As investors fled stocks, they sought the safety of hard assets and government debt, sending gold, oil and short-term Treasurys soaring.
The market was more unnerved than comforted by news that the Federal Reserve is giving a two-year, $85 billion loan to AIG in exchange for a nearly 80 percent stake in the company, which lost billions in the risky business of insuring against bond defaults. Wall Street had feared that the conglomerate, which has extensive ties to various financial services industries around the world, would follow the investment bank Lehman Brothers Holdings Inc. into bankruptcy. However, the ramifications of the world's largest insurer going under likely would have far surpassed the demise of Lehman.
"It's like banging on a big gong," Bernard McSherry of Cuttone & Company told CBS News business correspondent Anthony Mason. "It reverberates for a while. And we're dealing with that reverberation right now. And we're getting these waves for very uncomfortable feelings in our stomach."
"People are scared to death," said Bill Stone, chief investment strategist for PNC Wealth Management. "Who would have imagined that AIG would have gotten into this position?"
He said the anxiety gripping the markets reflects investors' concerns that AIG wasn't able to find a lifeline in the private sector and that Wall Street is now fretting about what other institutions could falter. Over the past year, companies including Lehman and AIG have sought to reassure investors that they weren't in trouble, but as market conditions have worsened the market appears distrustful of any assurances.
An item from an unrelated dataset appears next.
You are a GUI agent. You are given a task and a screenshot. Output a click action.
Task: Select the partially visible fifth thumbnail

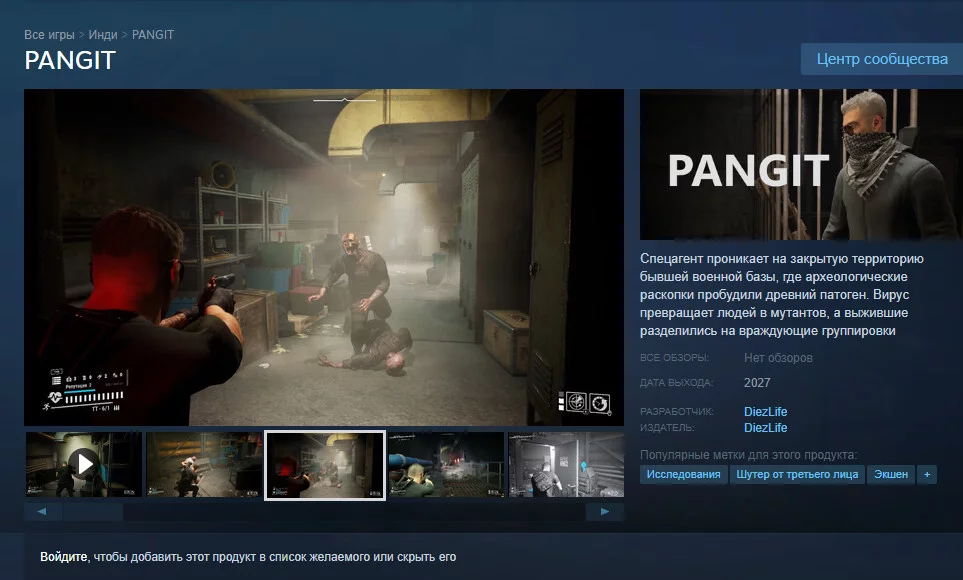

"No one's going to be believing anybody now because AIG said they were OK along with everybody else," Stone said.
The two independent Wall Street investment banks left standing - Goldman Sachs Group Inc. and Morgan Stanley - remain under scrutiny, as does Washington Mutual Inc., the country's largest thrift bank. Morgan Stanley revealed better-than-expected quarterly results late Tuesday and insisted that it is surviving the credit crisis that has ravaged many of its peers.
Lehman filed for bankruptcy protection on Monday, and by late Tuesday had sold its North American investment banking and trading operations to Barclays, Britain's third-largest bank, for the bargain price of $250 million. Over the weekend, Merrill Lynch & Co., the world's largest brokerage, sold itself to Bank of America Corp. in a quickly arranged plan to sidestep further slides in its stock.
"It's still uncertain ground we're treading. We just have to move on a daily basis," said Jack A. Ablin, chief investment officer at Harris Private Bank.
The Dow fell 449.36, or 4.06 percent, to 10,609.66, finishing not far off its lows of the session. On Monday, the Dow lost 504 points, the largest tumble since its drop following the September 2001 terror attacks. On Tuesday, it rose 141 points, after the Fed decided to leave interest rates unchanged.
The index is down more than 7 percent on the week, its worst showing since July 2002. The blue chips have fallen more than 25 percent since reaching a record close of 14,164.53 on Oct. 9 last year.
Broader stock indicators also fell sharply Wednesday. The Standard & Poor's 500 index dropped 57.21, or 4.71 percent, to 1,156.39, while the Nasdaq composite index fell 109.05, or 4.94 percent, to 2,098.85.
About 200 stocks rose on the New York Stock Exchange, while nearly 3,000 fell.
The stock market is likely to see heavy back-and-forth movement as traders continue to assess the flood of news that has poured in over the past several days.
Short-term Treasurys moved sharply higher as investors sought a safe place for at least the near future. There was heavy buying in T-bills, which range from three months to a year in maturities. But the yield on the benchmark 10-year Treasury note, which moves opposite its price, slipped to 3.42 percent from 3.43 percent late Tuesday as longer-term debt fell.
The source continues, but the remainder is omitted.